For a total of 36 equally probable scenarios. As per usual, our definition of probability in an equiprobable setting (such as this one) is Pr(A) = |A|/|S|, where A is the event in question, |A| represents the size of the event in question, and |S| represents the size of the sample space.

This question however is one about "conditional probability," written mathematically as Pr(A|B) "the probability of event A occuring given that we know that B occured" or more simply as "probability of A given B."

Let A represent the event that BOTH dice show a 2. Let B represent the event that "AT LEAST ONE" die shows a 2. Let us go one step further and also let C represent the event that the red die shows a 2, to explain where your answer comes from.
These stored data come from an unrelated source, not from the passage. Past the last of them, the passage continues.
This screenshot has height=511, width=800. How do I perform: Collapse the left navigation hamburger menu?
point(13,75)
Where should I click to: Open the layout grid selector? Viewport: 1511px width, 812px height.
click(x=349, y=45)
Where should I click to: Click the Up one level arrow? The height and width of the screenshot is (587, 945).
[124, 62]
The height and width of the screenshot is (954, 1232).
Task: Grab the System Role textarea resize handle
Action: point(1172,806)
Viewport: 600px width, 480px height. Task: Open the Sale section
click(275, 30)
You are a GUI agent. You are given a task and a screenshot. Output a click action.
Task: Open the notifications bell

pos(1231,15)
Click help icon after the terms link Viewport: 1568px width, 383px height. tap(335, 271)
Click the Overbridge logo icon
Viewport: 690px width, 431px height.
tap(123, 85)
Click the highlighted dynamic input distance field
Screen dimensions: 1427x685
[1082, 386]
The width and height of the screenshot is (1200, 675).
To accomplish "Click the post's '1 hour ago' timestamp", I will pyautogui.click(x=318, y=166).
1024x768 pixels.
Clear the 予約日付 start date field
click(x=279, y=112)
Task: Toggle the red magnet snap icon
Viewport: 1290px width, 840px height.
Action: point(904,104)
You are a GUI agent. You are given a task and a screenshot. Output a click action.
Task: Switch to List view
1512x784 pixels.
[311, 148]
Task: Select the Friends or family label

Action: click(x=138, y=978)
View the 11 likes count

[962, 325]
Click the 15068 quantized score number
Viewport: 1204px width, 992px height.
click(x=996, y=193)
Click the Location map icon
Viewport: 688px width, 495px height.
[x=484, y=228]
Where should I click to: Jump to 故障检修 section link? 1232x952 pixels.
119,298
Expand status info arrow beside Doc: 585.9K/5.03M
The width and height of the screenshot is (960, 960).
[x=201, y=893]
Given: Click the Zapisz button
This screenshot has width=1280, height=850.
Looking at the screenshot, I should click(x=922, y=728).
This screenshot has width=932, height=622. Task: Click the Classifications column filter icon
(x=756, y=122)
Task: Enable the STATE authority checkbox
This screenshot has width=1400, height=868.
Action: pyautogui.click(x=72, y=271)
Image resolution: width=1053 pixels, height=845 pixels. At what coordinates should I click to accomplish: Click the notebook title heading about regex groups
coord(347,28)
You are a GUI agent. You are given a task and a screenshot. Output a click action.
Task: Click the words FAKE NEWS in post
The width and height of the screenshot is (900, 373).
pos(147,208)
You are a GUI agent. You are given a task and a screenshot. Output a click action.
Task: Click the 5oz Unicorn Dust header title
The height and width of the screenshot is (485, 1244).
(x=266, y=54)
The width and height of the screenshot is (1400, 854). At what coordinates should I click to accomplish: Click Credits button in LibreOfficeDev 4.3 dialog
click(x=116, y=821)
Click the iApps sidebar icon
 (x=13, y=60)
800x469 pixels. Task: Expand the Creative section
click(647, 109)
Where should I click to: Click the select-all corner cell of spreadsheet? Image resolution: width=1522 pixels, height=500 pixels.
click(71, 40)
The question being asked is: "What is the probability that both dice show 2 given that at least one die (be it the red one *or* the green one) is confirmed to be a two", i.e. Pr(A|B)=?

The *definition* of conditional probability states that Pr(A|B) = Pr(A and B)/Pr(B). which, since we are in an equiprobable setting can be simplified further to be = (|A and B|/|S|)/(|B|/|S|) = |A and B|/|B|.

We now try to calculate |A and B| and also calculate |B|. How many outcomes have it such that "both dice are 2 AND at least one die shows a 2", the only outcome is 22, so |A and B|=1, and the probability Pr(A and B) = 1/36. Calculating the size of |B|, we look at all outcomes where there is at least one two. Referring to our chart above, we see that occurs when either the red die is 2 or when the green die is 2 (or both), for a total of 11 outcomes. (specifically 2-1. 2-2, 2-3, 2-4. 2-5, 2-6, 1-2. 3-2, 4-2, 5-2, 6-2). Remember: Each of these events is equally likely to be the one that has been tossed.

Thus, we calculate Pr(A|B) = |A and B|/|B| = 1/11.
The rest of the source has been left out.